Ministro Ricardo Lewandowski mantém no STF acusação de extorsão contra Moro e Dallagnol

11 de Abril de 2023 | 10h 54
Ministro Ricardo Lewandowski mantém no STF acusação de extorsão contra Moro e Dallagnol
Foto: Fellipe Sampaio/STF

O ministro Ricardo Lewandowski, do Supremo Tribunal Federal (STF), decidiu, na noite desta segunda-feira (10), que cabe à Corte tratar da notícia-crime apresentada que acusou o ex-juiz e atual senador Sergio Moro de extorsão no âmbito da Operação Lava Jato. A peça processual foi apresentada pelo advogado Rodrigo Tacla Duran e também cita o ex-procurador da República e agora deputado federal Deltan Dallagnol.

De acordo com a Agência Brasil, o caso é antigo, mas voltou a ser relatado em novo depoimento prestado a Eduardo Appio, atual juiz titular da 13ª Vara Federal de Curitiba, onde tramitam os casos remanescentes da Lava Jato. A força-tarefa da operação, que era coordenada por Dallagnol, já foi desmontada pelo Ministério Público Federal (MPF). 

Após colher o depoimento, Appio determinou o envio do caso ao STF, a fim de que o tribunal decidisse a competência para investigar os fatos narrados por Duran. Para tanto, Lewandowski ouviu a Procuradoria-Geral da República (PGR), que se posicionou para que o caso fique na Suprema Corte. 

A PGR, diz a Agência Brasil, enfatiza, no depoimento, que, além da tentativa de extorsão, Tacla Duran narra fatos que teriam ocorrido quando Moro já era ministro da Justiça no governo Jair Bolsonaro (PL), “bem como ainda a notícia de suposta interferência do senador da República Sérgio Moro, na condição de ex-Juiz titular da 13ª Vara Federal de Curitiba na prática de atos decisórios, nos autos da Ação Penal no 5019961-43.2017.4.04.7000/PR”. 

Em função disso, a PGR acabou se manifestando pela manutenção do caso no STF, onde os parlamentares têm foro por prerrogativa de função.

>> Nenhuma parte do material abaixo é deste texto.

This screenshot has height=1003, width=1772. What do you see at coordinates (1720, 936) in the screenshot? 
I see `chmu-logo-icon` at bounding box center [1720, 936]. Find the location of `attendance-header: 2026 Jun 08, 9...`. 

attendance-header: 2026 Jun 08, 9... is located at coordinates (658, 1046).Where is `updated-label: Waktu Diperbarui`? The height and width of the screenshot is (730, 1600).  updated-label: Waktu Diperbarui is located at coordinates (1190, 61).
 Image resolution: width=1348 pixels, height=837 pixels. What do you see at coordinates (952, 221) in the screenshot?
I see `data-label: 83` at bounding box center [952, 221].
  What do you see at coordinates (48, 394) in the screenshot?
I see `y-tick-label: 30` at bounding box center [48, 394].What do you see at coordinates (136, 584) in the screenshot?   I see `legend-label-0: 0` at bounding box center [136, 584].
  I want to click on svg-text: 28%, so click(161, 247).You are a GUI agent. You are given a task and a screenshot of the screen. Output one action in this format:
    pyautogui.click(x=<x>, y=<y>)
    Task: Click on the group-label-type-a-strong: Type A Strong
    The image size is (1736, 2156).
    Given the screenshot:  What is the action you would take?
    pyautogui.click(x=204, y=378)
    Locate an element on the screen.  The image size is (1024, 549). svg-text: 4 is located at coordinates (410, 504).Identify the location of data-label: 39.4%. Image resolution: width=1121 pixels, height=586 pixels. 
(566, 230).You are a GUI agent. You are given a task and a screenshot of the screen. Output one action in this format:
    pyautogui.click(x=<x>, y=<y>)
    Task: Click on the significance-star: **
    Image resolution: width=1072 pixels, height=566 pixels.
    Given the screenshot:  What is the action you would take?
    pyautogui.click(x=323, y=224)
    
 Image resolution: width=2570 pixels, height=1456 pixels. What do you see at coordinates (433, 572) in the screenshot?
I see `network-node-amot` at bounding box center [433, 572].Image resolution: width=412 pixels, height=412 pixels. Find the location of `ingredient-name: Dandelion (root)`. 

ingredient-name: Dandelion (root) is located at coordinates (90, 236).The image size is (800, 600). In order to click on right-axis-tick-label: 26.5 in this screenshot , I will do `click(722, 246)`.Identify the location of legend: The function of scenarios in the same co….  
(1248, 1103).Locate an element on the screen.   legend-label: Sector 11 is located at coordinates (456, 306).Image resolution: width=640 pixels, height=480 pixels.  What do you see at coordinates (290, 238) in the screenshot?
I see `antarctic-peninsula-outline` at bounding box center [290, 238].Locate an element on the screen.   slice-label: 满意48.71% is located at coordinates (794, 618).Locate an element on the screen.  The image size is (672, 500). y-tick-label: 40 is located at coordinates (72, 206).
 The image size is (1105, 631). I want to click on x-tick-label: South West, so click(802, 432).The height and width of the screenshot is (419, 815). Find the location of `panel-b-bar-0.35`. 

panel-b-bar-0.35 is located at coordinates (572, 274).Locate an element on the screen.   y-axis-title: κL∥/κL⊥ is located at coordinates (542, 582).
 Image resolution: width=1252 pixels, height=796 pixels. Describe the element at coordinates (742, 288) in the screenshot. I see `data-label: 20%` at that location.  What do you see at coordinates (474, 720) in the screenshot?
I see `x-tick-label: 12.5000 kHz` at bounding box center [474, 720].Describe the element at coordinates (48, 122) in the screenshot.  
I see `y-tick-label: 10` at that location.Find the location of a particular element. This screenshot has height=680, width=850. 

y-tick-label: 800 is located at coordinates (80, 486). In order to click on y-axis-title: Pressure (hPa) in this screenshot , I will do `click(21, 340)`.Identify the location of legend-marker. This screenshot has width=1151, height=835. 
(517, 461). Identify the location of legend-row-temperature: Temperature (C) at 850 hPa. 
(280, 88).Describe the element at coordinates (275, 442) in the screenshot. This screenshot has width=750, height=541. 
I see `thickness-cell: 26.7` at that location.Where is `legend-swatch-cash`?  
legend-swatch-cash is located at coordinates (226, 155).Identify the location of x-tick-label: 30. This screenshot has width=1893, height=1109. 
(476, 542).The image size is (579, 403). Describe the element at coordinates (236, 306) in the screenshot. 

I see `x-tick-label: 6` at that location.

Lewandowski concordou. “Assim, verifico que, ao menos nesta fase inicial, a competência para a supervisão e apuração dos fatos noticiados no presente expediente é do Supremo Tribunal Federal, a teor do art. 102, I, b, da Constituição da República”, escreveu o magistrado. 

O ministro, que se aposenta nesta terça-feira (11), acrescentou, ainda, que “aplica-se ao caso o precedente firmado na Ação Penal 937/DF quanto à prorrogação da competência, considerando que, segundo a PGR, alguns dos supostos atos podem ter sido praticados no exercício de cargos com foro especial por prerrogativa de função”. Esta foi uma de suas últimas decisões como membro do Supremo Tribunal Federal.